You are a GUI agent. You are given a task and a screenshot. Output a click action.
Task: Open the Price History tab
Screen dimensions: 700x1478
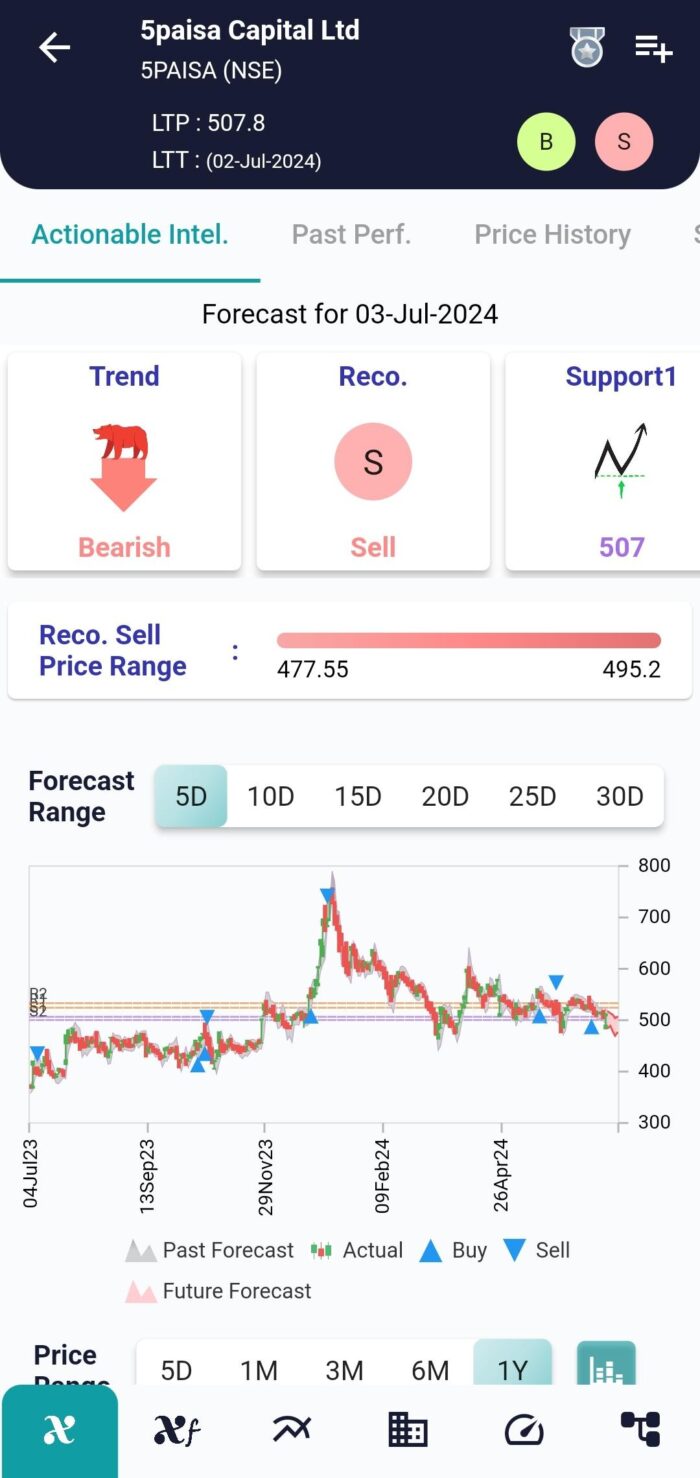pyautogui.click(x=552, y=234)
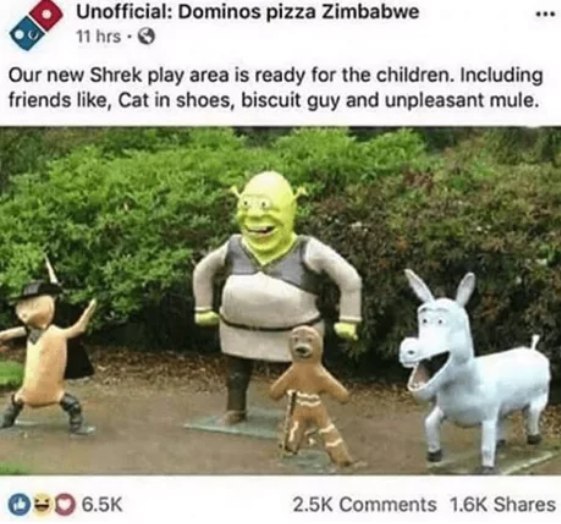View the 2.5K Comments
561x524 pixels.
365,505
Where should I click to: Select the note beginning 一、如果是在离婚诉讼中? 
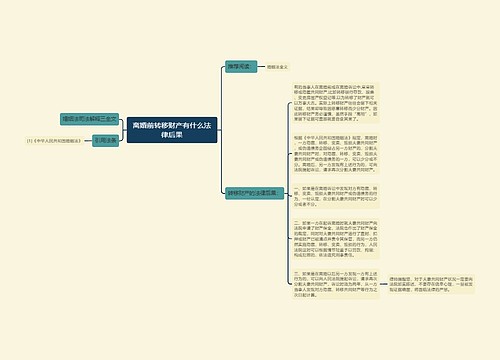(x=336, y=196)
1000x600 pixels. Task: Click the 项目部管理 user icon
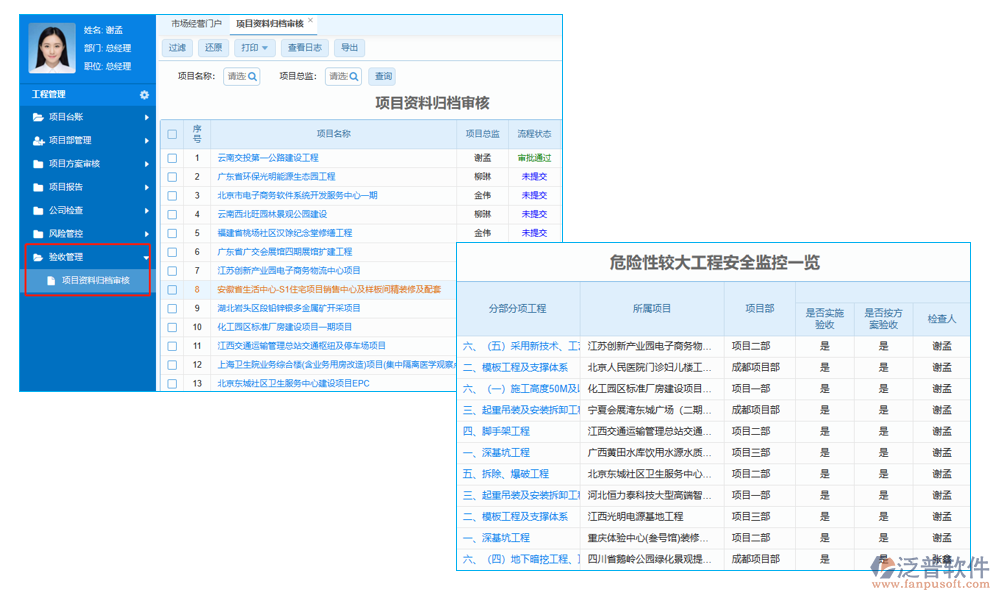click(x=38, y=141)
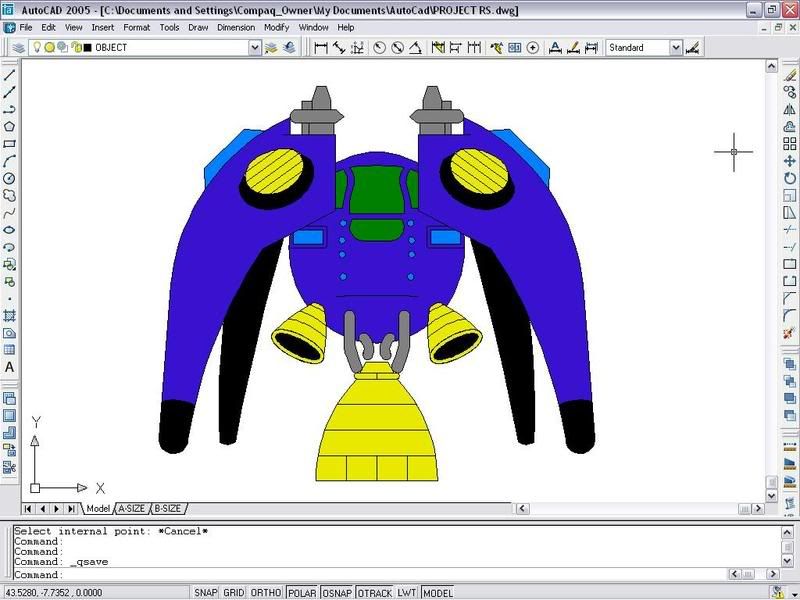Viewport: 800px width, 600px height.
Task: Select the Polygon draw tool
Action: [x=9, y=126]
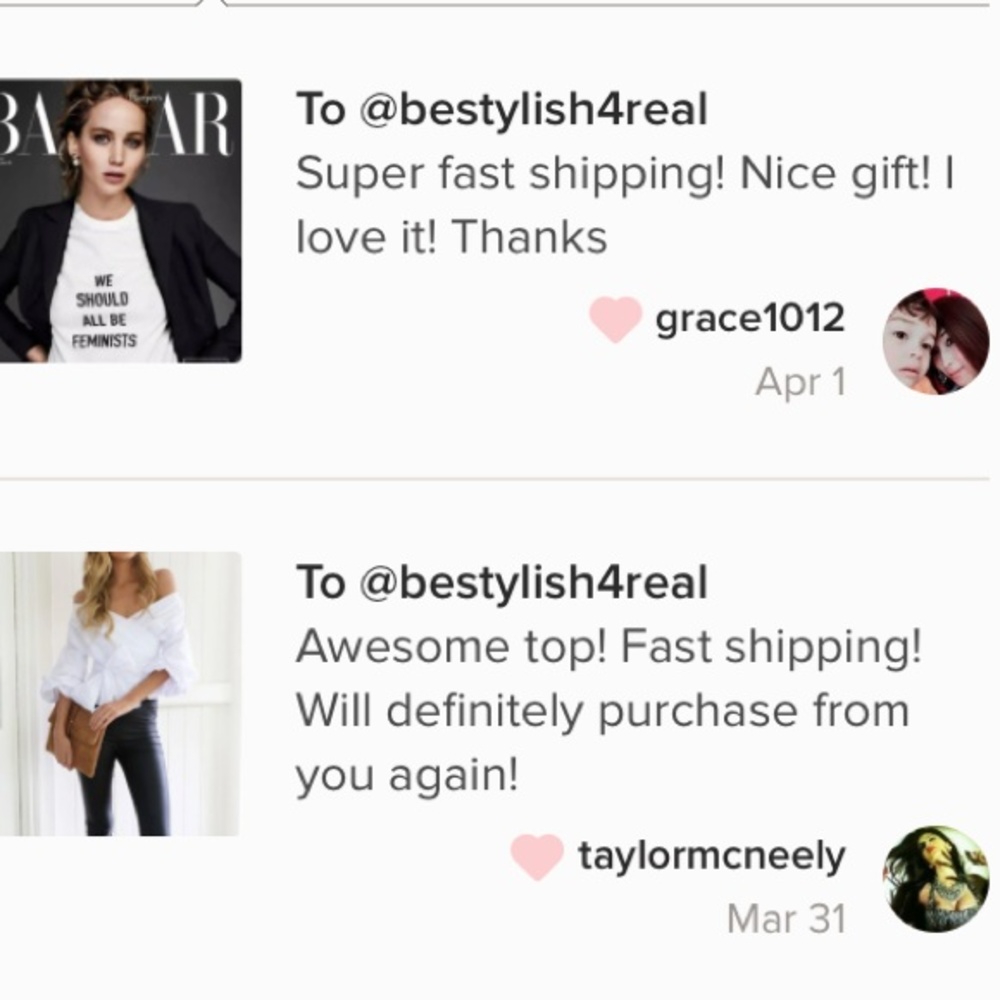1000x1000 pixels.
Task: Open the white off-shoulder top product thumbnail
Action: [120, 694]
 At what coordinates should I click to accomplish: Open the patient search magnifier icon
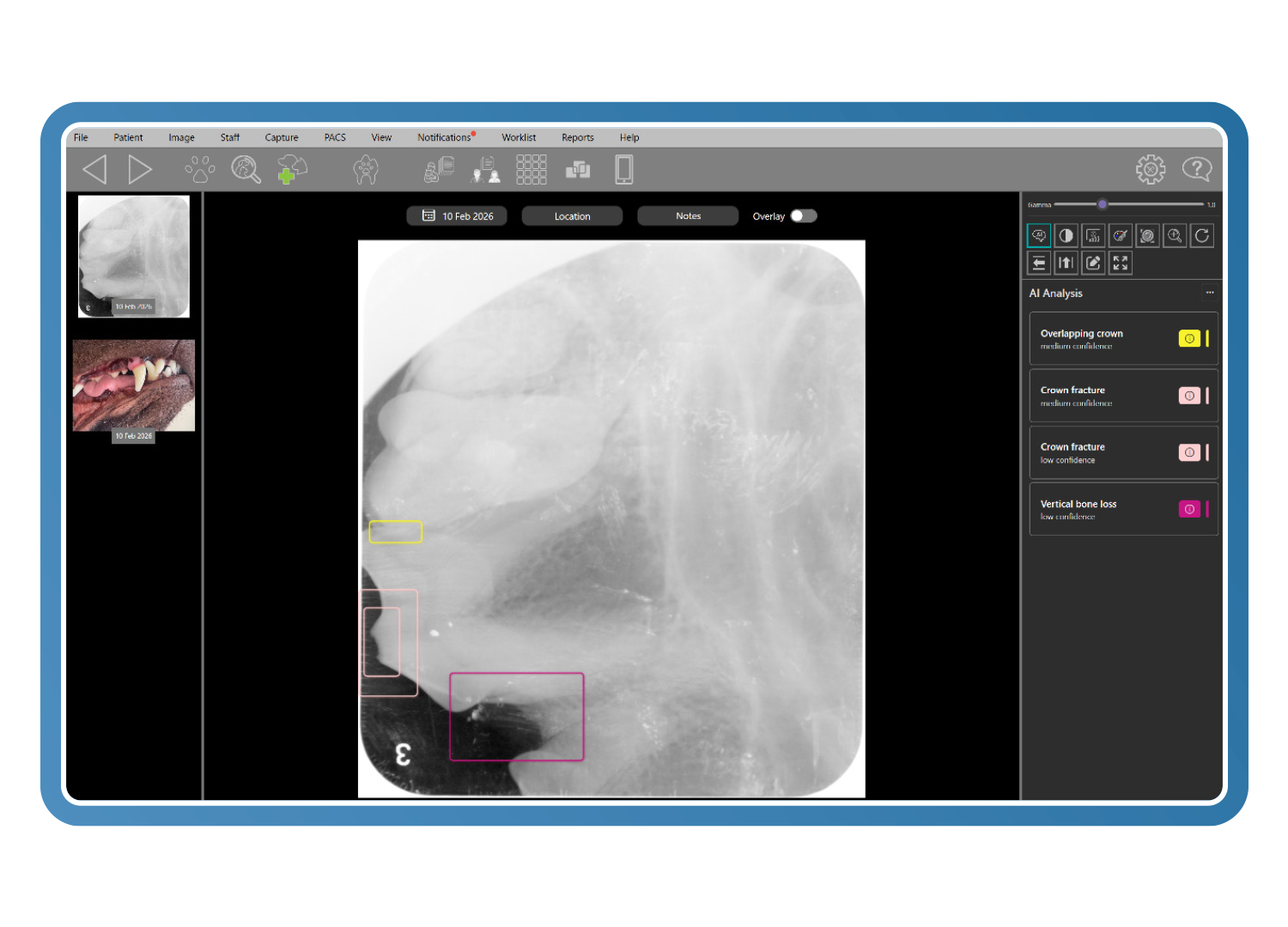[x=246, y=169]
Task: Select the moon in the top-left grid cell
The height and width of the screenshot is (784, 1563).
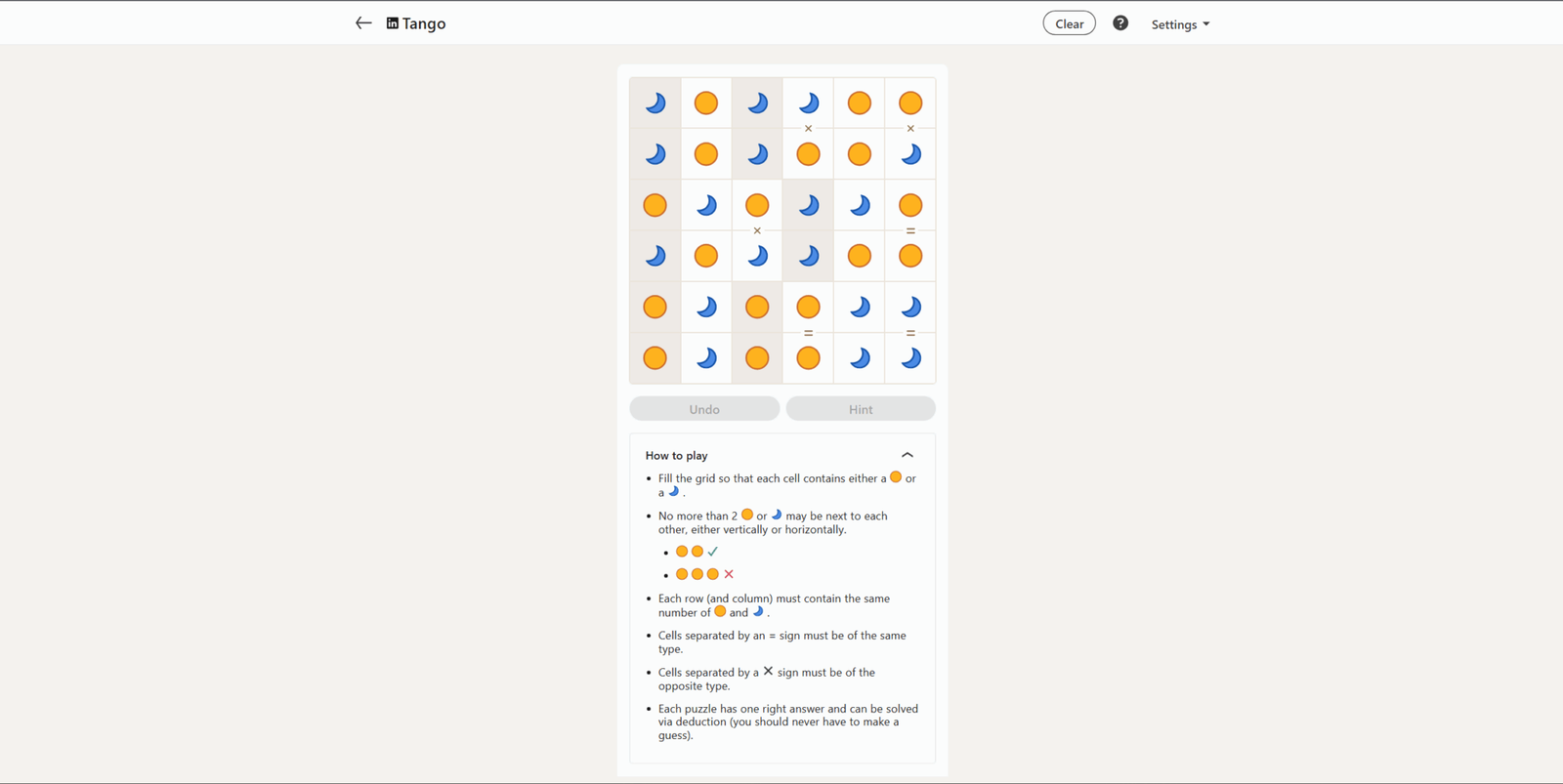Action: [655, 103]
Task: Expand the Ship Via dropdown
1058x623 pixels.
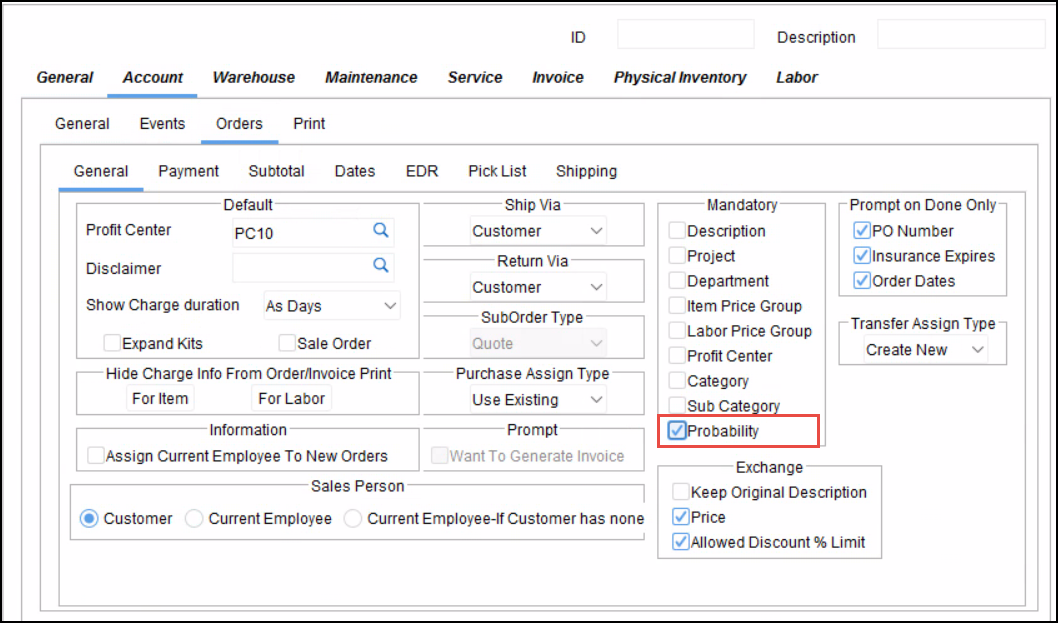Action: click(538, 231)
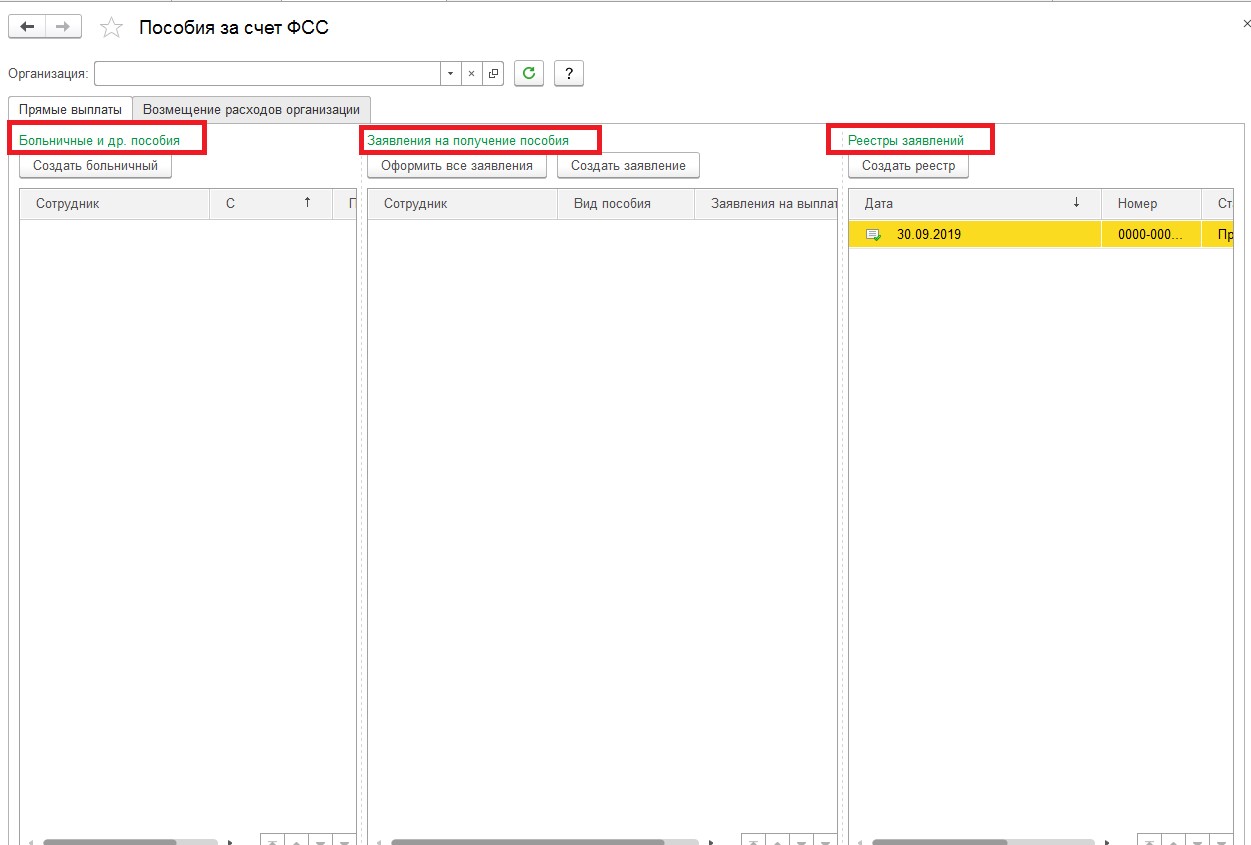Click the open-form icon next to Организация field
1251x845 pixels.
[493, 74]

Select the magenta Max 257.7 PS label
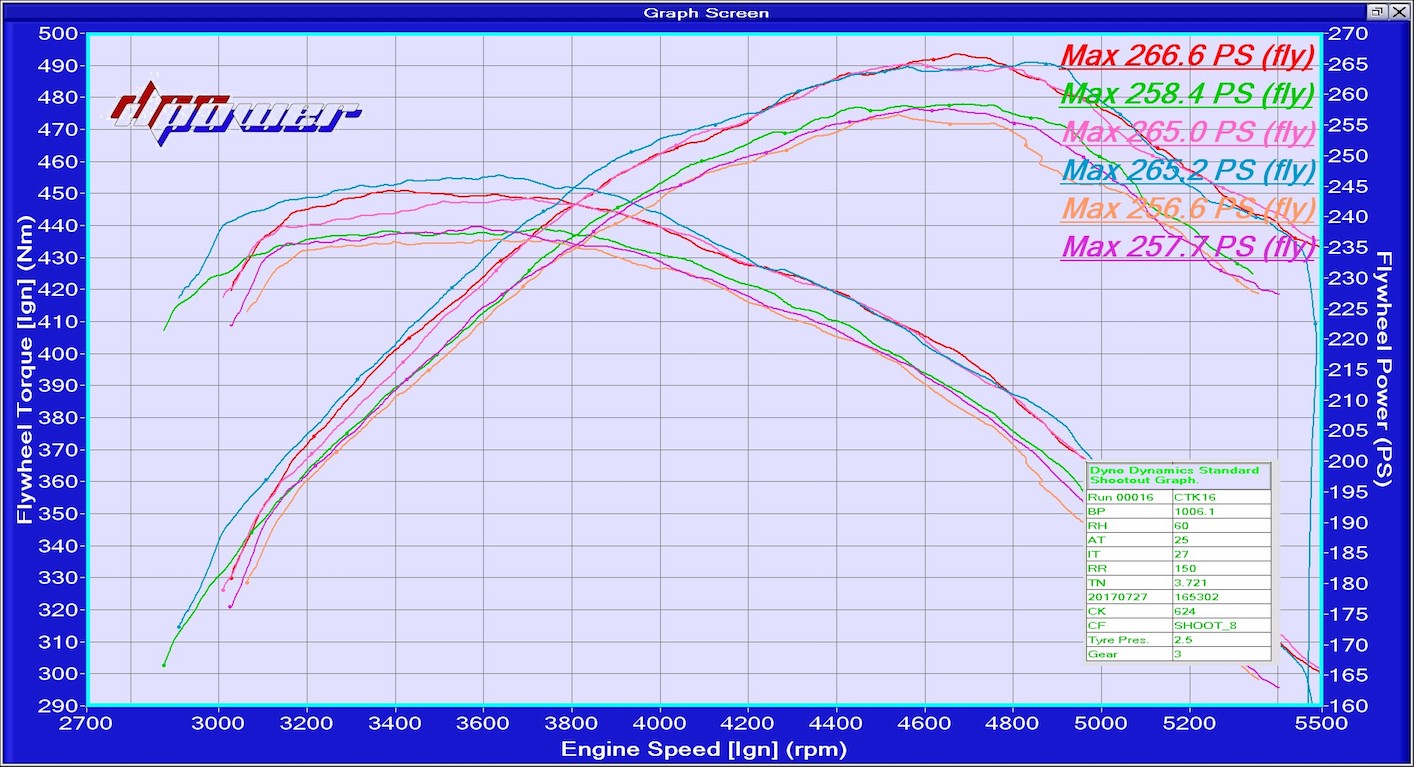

INSTRUCTIONS FOR THE TASK:
Would you please repeat only the lines above, beginning at the one that has "At what coordinates" and stopping after the one that has "Task: Expand the Ship Via dropdown", exactly and with no pictures?

TASK ANSWER:
 At what coordinates should I click to accomplish: Open the patient search magnifier icon
[x=246, y=169]
Task: Select the moon in the top-left grid cell
The height and width of the screenshot is (784, 1563).
Action: [655, 103]
Task: Expand the Ship Via dropdown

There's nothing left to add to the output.